Sitagliptin Accelerates Endothelial Regeneration after Vascular Injury Independent from GLP1 Receptor Signaling

1Department of Internal Medicine III, Cardiology and Angiology, Medical University of Innsbruck, Innsbruck, Austria
2Department of Cardiology, Charité-Universitätsmedizin Berlin, Campus Benjamin Franklin, Berlin, Germany
3DZHK (German Center for Cardiovascular Research), Partner Site Berlin, Berlin, Germany
4Lunenfeld-Tanenbaum Research Institute, Mt. Sinai Hospital, University of Toronto, Toronto, ON, Canada
5Department of Internal Medicine V, Hematology & Oncology, Medical University of Innsbruck, Innsbruck, Austria
6Department of Cardiology, Reha Zentrum Muenster, Münster, Tirol, Austria

Correspondence should be addressed to Christoph Brenner

Received 17 August 2017; Revised 23 November 2017; Accepted 2 December 2017; Published 8 February 2018

Academic Editor: Mingfu Wu

Copyright © 2018 Friederike Remm et al. This is an open access article distributed under the Creative Commons Attribution License, which permits unrestricted use, distribution, and reproduction in any medium, provided the original work is properly cited.

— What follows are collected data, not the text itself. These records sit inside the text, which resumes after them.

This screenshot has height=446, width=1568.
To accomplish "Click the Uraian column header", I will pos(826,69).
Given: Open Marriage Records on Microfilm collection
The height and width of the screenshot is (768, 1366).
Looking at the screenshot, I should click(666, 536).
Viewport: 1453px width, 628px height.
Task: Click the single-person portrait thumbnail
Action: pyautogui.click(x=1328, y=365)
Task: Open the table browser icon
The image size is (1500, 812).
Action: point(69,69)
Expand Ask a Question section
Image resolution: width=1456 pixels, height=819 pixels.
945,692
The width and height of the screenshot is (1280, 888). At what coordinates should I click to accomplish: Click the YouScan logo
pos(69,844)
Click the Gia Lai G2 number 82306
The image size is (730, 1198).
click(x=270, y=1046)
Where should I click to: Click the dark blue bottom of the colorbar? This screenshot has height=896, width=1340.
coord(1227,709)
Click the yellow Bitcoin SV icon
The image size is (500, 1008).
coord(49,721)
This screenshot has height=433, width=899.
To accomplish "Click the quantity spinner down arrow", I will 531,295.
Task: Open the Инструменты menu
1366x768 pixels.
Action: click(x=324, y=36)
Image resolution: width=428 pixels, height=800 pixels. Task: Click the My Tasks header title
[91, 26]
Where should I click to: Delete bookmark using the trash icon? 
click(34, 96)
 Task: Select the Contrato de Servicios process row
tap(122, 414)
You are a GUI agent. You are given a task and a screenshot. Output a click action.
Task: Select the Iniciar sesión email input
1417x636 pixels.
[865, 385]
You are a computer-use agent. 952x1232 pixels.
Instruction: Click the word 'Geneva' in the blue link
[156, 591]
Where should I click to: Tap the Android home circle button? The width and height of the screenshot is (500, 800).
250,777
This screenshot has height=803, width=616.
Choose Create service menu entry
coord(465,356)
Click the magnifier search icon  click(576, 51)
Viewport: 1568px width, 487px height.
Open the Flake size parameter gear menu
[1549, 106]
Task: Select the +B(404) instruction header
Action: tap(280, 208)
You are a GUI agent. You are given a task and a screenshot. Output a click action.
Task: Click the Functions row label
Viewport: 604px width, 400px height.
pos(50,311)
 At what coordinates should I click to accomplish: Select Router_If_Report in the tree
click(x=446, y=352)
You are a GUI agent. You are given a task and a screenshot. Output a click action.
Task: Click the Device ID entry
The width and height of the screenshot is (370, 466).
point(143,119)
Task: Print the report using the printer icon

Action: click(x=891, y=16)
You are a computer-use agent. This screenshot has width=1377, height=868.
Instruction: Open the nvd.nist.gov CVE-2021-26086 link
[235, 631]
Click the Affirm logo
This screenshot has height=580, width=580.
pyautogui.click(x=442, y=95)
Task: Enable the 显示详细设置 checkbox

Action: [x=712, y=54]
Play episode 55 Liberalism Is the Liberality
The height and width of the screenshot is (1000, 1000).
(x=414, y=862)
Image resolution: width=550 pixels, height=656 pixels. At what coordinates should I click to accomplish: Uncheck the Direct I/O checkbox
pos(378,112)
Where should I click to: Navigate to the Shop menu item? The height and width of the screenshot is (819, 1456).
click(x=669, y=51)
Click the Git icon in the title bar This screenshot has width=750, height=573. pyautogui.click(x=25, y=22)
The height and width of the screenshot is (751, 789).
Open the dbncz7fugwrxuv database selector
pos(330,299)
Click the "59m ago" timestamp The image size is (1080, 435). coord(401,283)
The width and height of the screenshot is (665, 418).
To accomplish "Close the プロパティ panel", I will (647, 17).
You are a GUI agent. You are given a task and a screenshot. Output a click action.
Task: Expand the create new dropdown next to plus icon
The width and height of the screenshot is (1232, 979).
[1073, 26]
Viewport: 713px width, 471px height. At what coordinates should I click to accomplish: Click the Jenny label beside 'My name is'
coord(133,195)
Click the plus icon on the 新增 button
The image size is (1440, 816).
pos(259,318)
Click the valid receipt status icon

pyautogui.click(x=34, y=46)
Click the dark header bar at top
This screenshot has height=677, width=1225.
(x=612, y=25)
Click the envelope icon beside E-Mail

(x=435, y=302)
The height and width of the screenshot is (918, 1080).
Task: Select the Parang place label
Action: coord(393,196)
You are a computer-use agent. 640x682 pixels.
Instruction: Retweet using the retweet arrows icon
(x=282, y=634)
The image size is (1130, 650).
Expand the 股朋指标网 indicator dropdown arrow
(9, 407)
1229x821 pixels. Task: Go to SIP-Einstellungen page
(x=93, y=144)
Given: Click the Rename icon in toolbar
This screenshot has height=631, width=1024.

Introduction. DPP4 inhibitors (gliptins) are commonly used antidiabetic drugs for the treatment of type 2 diabetes. Gliptins also act in a glucose-independent manner and show vasoregenerative effects. We have shown that gliptins can remarkably accelerate vascular healing after vascular injury. However, the underlying mechanisms remain unclear. Here, we examined potential signaling pathways linking gliptins to enhanced endothelial regeneration. Methods and Results. We used wild-type and GLP1 receptor knockout (Glp1r−/−) mice to investigate the underlying mechanisms of gliptin-induced reendothelialization. The prototype DPP4 inhibitor sitagliptin accelerated endothelial healing in both animal models. Improved endothelial growth was associated with gliptin-mediated progenitor cell recruitment into the diseased vascular wall via the SDF1-CXCR4 axis independent of GLP1R-dependent signaling pathways. Furthermore, SDF1 showed direct proproliferative effects on endothelial cells. Excessive neointimal formation was not observed in gliptin- or placebo-treated Glp1r−/− mice. Conclusion. We identified the SDF1-CXCR4 axis as a crucial signaling pathway for endothelial regeneration after acute vascular injury. Furthermore, SDF1 can directly increase endothelial cell proliferation. Gliptin-mediated potentiation of endothelial regeneration was preserved in Glp1r−/− animals. Thus, gliptin-mediated endothelial regeneration proceeds through SDF-1/CXCR4 in a GLP1R-independent manner after acute vascular injury.